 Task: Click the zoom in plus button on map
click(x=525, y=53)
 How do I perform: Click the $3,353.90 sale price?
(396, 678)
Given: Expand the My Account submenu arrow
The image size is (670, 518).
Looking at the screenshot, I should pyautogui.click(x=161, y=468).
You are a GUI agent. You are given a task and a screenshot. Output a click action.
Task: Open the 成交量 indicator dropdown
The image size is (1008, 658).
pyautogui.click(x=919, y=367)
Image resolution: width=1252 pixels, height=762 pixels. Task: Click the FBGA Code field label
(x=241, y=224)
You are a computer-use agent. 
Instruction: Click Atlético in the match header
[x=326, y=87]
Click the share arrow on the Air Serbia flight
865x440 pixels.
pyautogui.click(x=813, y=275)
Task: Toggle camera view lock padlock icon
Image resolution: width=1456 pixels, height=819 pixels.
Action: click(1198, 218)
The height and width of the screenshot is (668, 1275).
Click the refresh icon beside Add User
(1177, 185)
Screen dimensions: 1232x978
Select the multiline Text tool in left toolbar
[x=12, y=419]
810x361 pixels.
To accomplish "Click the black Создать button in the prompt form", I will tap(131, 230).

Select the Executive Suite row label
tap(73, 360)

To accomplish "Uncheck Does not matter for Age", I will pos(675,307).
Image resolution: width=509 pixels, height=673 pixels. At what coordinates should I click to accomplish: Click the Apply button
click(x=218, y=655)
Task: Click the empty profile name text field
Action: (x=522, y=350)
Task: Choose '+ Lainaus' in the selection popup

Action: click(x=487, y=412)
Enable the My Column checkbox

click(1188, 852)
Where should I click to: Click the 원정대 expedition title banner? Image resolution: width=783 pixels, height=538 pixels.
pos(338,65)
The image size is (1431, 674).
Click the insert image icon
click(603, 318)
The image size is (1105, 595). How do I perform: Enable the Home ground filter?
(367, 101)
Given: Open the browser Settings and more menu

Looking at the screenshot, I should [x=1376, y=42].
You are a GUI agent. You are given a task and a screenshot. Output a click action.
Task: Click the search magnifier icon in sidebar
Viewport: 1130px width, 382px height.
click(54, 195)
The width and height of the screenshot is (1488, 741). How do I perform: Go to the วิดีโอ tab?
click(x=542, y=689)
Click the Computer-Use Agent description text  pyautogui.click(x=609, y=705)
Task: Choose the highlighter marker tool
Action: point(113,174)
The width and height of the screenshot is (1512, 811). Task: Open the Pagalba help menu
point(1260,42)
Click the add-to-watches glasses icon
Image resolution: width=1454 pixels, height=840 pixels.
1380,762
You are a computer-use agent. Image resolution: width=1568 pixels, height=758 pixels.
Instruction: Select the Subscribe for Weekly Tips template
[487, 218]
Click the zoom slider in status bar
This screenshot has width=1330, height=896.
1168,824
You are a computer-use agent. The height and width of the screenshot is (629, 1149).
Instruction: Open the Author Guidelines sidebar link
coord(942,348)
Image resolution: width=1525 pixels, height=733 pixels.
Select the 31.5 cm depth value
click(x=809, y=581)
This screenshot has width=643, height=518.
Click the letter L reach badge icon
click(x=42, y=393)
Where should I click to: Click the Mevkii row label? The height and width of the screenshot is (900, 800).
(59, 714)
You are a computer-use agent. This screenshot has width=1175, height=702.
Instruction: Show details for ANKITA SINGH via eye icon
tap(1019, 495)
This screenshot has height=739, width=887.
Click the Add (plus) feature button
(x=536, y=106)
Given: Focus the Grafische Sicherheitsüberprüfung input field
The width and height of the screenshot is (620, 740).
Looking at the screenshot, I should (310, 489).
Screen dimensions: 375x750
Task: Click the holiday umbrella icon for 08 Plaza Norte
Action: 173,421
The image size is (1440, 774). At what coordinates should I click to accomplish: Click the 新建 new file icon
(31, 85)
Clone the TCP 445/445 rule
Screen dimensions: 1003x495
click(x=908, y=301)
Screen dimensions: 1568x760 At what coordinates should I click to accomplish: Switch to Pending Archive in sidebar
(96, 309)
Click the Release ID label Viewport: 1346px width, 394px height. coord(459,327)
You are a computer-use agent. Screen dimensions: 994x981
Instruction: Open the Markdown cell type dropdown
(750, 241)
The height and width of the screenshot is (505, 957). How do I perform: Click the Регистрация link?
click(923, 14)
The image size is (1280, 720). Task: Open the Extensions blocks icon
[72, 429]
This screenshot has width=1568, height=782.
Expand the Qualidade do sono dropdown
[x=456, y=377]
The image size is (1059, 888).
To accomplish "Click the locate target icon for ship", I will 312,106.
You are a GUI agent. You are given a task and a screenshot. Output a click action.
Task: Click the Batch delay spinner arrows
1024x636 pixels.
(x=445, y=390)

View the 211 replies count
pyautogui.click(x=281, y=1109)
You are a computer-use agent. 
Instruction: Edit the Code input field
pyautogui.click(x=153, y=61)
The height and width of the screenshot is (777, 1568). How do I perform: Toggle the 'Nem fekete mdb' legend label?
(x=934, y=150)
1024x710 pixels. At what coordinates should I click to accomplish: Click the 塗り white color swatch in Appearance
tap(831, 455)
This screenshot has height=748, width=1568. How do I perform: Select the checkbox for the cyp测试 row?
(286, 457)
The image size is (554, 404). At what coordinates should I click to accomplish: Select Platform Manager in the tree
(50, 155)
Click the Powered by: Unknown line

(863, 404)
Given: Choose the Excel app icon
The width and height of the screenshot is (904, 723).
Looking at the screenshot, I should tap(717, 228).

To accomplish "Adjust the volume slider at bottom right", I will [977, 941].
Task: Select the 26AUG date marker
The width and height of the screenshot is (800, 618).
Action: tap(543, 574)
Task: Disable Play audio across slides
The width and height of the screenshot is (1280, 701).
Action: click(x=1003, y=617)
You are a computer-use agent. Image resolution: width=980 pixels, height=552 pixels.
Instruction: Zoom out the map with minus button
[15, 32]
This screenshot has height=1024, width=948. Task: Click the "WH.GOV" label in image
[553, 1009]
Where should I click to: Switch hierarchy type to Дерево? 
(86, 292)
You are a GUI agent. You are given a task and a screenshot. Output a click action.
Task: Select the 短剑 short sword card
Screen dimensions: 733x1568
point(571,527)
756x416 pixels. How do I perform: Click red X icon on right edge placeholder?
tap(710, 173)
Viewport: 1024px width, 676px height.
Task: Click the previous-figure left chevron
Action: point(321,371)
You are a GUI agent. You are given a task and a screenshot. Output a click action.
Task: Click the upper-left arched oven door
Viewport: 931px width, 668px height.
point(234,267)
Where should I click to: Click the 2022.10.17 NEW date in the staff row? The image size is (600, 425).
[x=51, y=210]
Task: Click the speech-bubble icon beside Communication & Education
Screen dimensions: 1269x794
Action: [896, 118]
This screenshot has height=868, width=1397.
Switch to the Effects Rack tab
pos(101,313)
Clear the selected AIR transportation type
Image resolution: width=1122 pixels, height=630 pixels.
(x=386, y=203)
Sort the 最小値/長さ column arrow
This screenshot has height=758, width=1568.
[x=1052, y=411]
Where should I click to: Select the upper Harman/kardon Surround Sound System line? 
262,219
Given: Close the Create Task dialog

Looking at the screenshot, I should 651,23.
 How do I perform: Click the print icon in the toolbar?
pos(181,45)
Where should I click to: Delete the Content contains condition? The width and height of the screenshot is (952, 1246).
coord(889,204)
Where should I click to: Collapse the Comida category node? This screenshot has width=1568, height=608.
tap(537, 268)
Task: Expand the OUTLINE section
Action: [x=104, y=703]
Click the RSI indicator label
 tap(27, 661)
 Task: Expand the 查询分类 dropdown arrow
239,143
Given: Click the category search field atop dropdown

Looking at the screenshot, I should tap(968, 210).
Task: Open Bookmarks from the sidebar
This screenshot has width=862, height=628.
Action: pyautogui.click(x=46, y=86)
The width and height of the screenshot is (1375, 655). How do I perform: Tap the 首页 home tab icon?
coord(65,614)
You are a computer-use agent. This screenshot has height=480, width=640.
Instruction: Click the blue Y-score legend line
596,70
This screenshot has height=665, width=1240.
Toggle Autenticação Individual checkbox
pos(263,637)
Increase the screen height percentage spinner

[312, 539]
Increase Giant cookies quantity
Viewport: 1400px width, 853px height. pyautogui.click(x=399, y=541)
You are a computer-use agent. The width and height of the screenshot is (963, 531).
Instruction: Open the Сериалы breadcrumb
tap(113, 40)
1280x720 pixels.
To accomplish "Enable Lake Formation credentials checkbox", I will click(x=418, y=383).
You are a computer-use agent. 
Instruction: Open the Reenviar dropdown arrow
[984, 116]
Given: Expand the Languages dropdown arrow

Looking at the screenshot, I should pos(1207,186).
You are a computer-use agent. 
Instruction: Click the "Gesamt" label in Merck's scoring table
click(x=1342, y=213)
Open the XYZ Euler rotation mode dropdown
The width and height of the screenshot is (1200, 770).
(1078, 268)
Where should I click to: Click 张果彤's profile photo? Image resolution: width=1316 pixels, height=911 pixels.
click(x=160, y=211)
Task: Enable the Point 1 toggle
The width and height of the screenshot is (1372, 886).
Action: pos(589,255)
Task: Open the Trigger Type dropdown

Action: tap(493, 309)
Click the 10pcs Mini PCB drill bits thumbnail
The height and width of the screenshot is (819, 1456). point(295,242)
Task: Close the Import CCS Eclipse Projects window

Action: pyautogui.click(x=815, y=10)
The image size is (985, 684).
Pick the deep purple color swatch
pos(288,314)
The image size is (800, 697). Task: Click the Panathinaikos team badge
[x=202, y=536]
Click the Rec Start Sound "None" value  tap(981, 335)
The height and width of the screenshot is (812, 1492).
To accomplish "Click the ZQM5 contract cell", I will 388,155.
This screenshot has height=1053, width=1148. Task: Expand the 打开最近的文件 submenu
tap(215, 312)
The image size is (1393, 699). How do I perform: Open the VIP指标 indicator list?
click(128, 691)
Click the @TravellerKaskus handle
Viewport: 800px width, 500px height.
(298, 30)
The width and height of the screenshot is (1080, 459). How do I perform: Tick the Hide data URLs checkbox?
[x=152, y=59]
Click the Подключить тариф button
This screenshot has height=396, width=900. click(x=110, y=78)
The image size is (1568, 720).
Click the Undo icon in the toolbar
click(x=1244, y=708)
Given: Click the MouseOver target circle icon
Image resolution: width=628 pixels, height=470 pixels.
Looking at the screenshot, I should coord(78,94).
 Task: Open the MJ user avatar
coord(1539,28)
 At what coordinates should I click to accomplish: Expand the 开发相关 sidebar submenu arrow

- PROBLEM REQUIREMENTS
Please return the lines of the listing word for word, starting at the line that contains "Click the Rec" and ending at the final line of the listing.

- WRITTEN RESPONSE
Click the Rec Start Sound "None" value  tap(981, 335)
The height and width of the screenshot is (812, 1492).
To accomplish "Click the ZQM5 contract cell", I will 388,155.
This screenshot has height=1053, width=1148. Task: Expand the 打开最近的文件 submenu
tap(215, 312)
The image size is (1393, 699). How do I perform: Open the VIP指标 indicator list?
click(128, 691)
Click the @TravellerKaskus handle
Viewport: 800px width, 500px height.
(298, 30)
The width and height of the screenshot is (1080, 459). How do I perform: Tick the Hide data URLs checkbox?
[x=152, y=59]
Click the Подключить тариф button
This screenshot has height=396, width=900. click(x=110, y=78)
The image size is (1568, 720).
Click the Undo icon in the toolbar
click(x=1244, y=708)
Given: Click the MouseOver target circle icon
Image resolution: width=628 pixels, height=470 pixels.
Looking at the screenshot, I should coord(78,94).
 Task: Open the MJ user avatar
coord(1539,28)
 At what coordinates should I click to accomplish: Expand the 开发相关 sidebar submenu arrow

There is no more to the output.